CAMINHONEIROS NÃO ACEITAM
Caminhoneiros autônomos parados nas rodovias disseram, após a divulgação do acordo, que não acabarão com a greve.
“Os supostos sindicatos que estão negociando não representam os caminhoneiros que estão na rua”, disse o motorista Aguinaldo José de Oliveira, 40, ao jornal Folha de S.Paulo. Para ele, que trabalha com transportes há 22 anos, o movimento não tem um líder.
“São uns aproveitadores que não falaram com a gente antes da greve e chegaram agora, quando já estava tudo parado”, afirma o caminhoneiro, parado na av. Anhaguera, Campinas. “Estou em mais de 30 grupos de WhatsApp e em nenhum aceitaram esse acordo.”

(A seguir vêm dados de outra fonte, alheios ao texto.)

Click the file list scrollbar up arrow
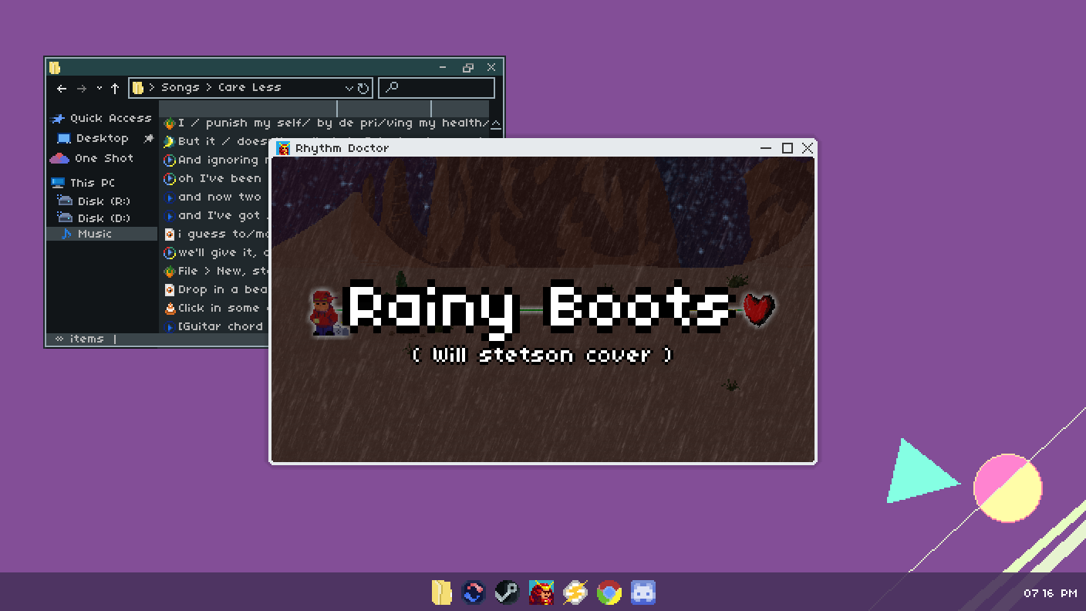The height and width of the screenshot is (611, 1086). [x=496, y=123]
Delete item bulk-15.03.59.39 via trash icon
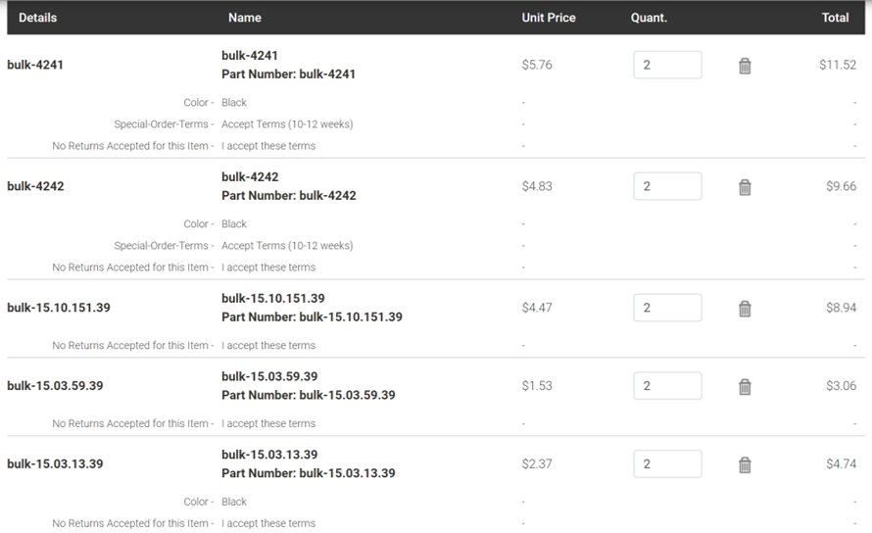The width and height of the screenshot is (872, 533). (745, 386)
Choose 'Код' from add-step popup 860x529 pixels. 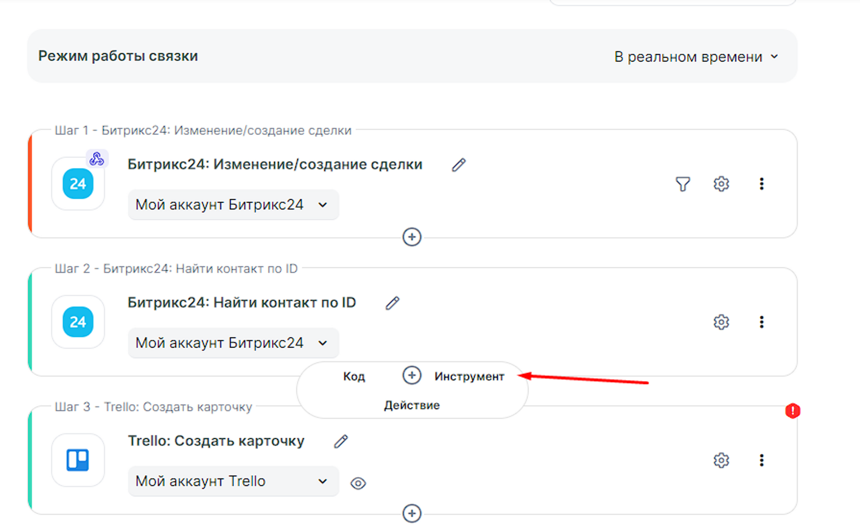pos(354,376)
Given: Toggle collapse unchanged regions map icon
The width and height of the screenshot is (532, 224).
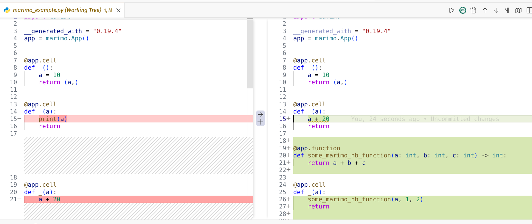Looking at the screenshot, I should 518,10.
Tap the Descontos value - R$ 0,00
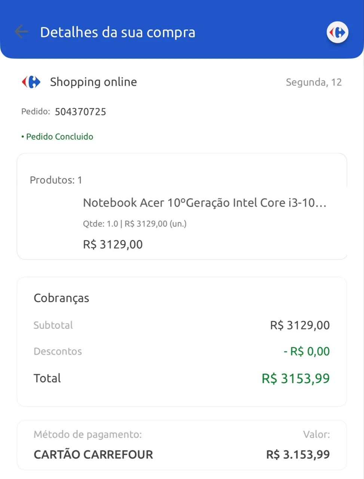This screenshot has width=364, height=479. (306, 351)
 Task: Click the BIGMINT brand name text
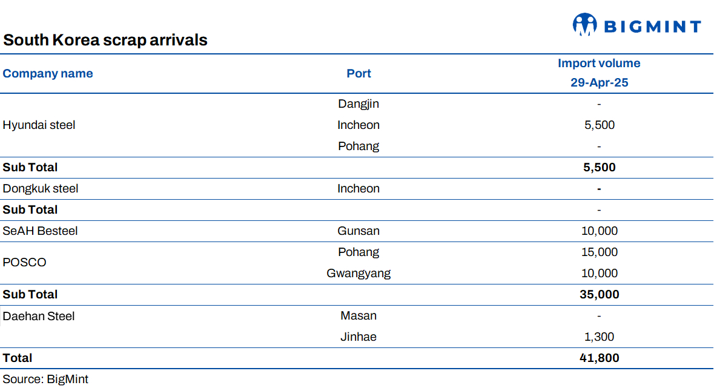(x=652, y=27)
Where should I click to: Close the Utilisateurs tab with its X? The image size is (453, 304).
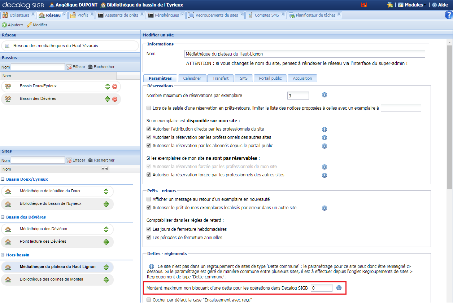(33, 15)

AEROPORTOS EM ESTADO CRÍTICO
As reservas de combustível do aeroporto de Brasília se esgotaram na manhã desta sexta-feira (25) após cinco dias de paralisação dos caminhoneiros pelo aumento do preço do diesel. Em nota, a Inframerica, responsável pelos aeroportos do Distrito Federal e de Natal, divulgou que aviōes que necessitam de abastecimento devem ficar em solo até a situação ser normalizada.
O último relatório da Infraero, divulgado ontem, apontou situação crítica em ao menos sete aeroportos: Recife, Ilhéus, Goiânia, Palmas, Maceió, Carajás, São José dos Campos e Uberlândia.